You have a point, I'm sure; I don't quite understand what your basic premise in the OP is, though. (Maybe it's because I'm not fully awake, or something.)

I was just wondering which answer people thought was the right one, or if there was some other answer that is correct.
 
At the risk of nitpicking, don't you mean "loved your wife like you did when you were first married"? When people first meet they are infatuated or in romantic love. I think real, mature love comes later and hopefully grows throughout the marriage.

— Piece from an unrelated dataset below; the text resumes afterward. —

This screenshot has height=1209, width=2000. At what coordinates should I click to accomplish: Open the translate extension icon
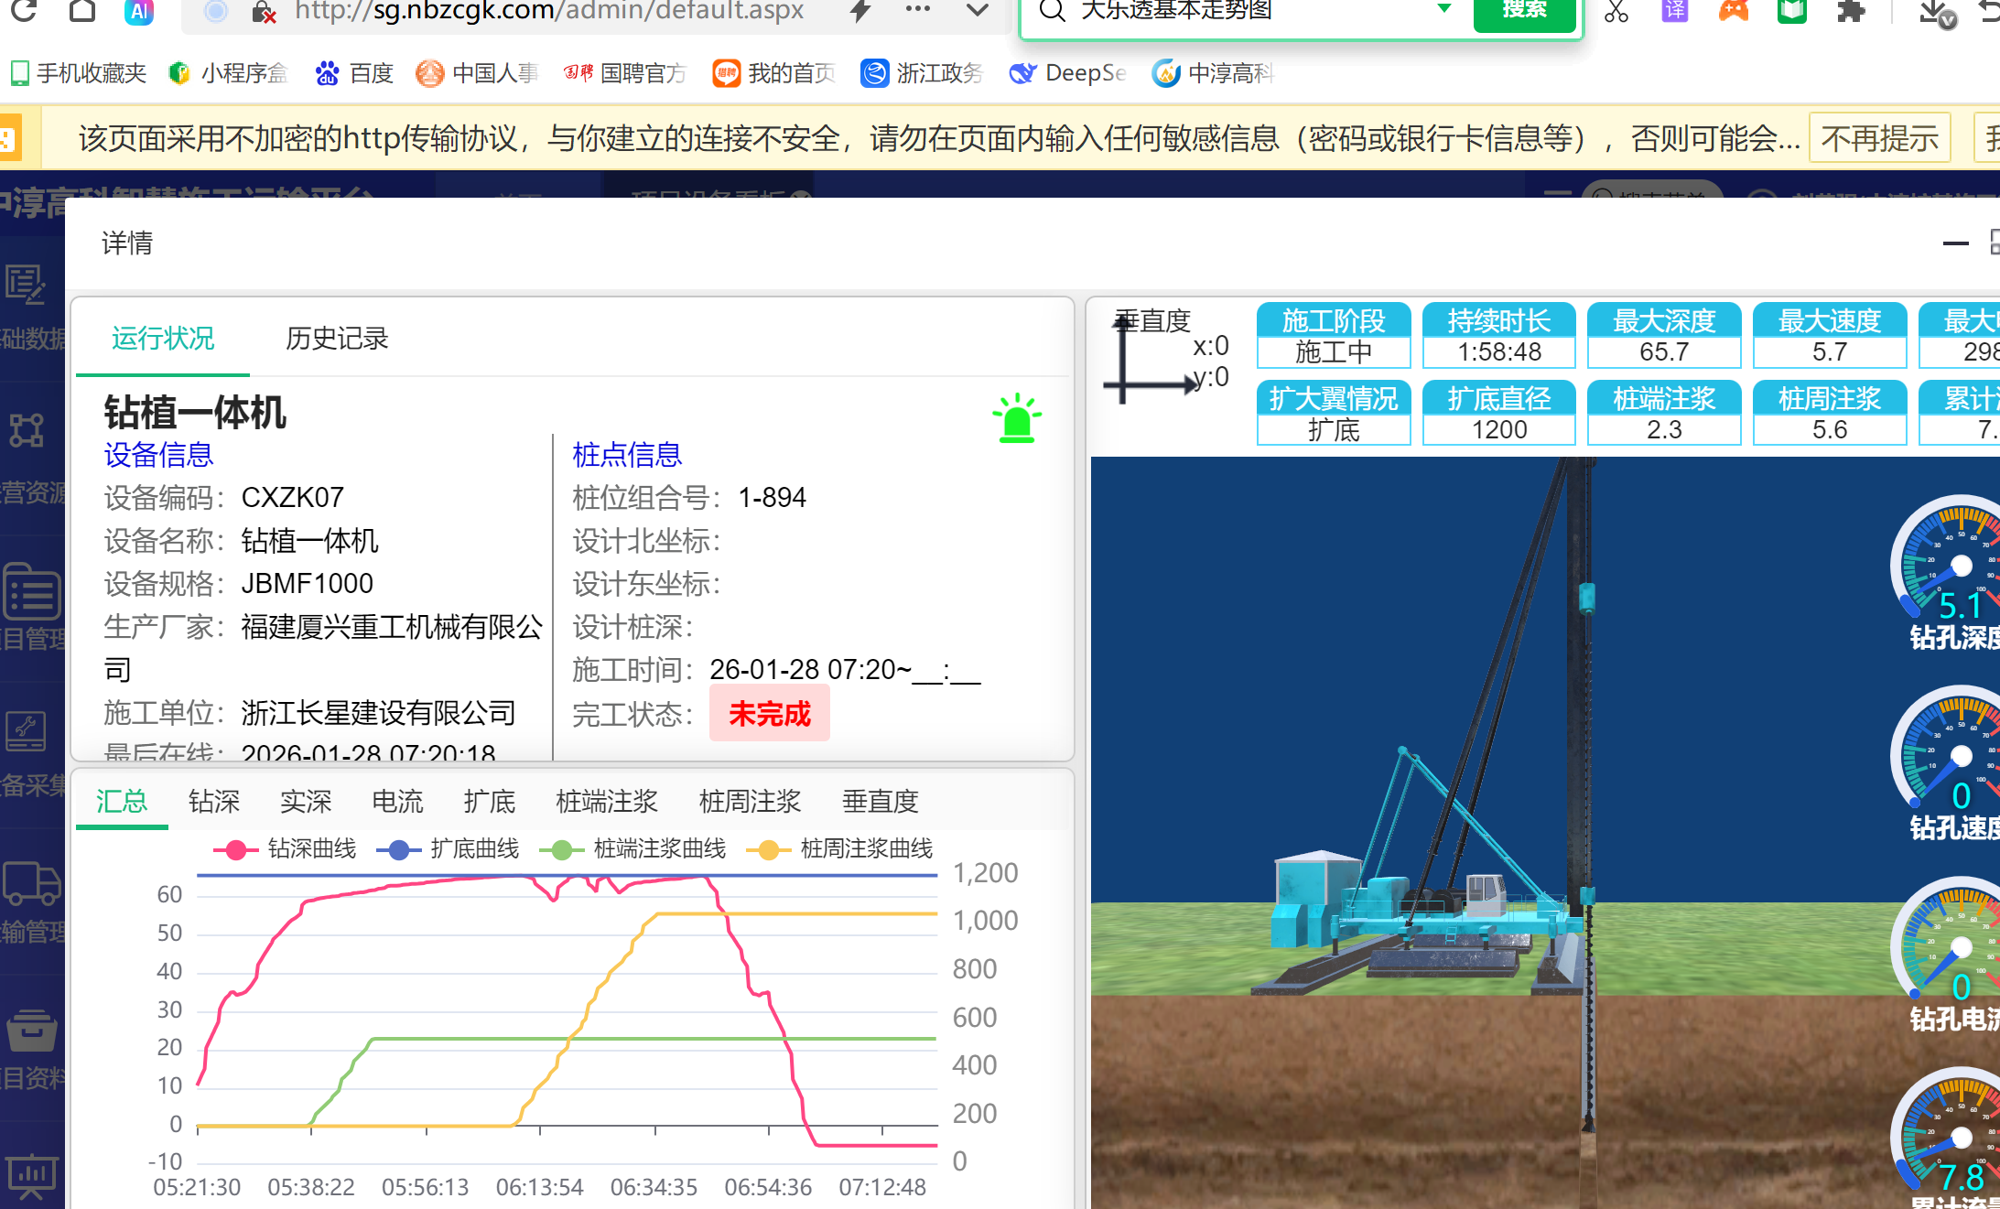(1674, 10)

It is nice when those 'high school' feelings show up through out the years... along with the mature love
 
I was just wondering which answer people thought was the right one, or if there was some other answer that is correct.
I think you're going to have to figure that one out for yourself. We don't know the relationship dynamics. We live our own lives according to how our relationships work. You will have to do the same. But we have given you some solid information upon which to build.
 
The subject is kind of broad, and narrowed to God caring or not. Obviously God cares, but it's difficult to know to what extent when it comes to a couples sexual satisfaction.

Part of the problem we face today is the unnatural world we live in today. We are inundated with sexual messages in our man-made culture. We have developed control methods which have freed people to see sex as more of a sport for pleasure and limit it's natural functionality. So in that, when we consider what all we've done to minimize sex, why should God care, because most of the concern we voice (I think) centers around and idea of false "needs", in the name of "just because we can". :)



If we lived back in the day, for example, We would not make near the complaints about sex they make today. We would understand the value of marriage more, and how exactly it relate to sex.


Danus you have made some pertinent points.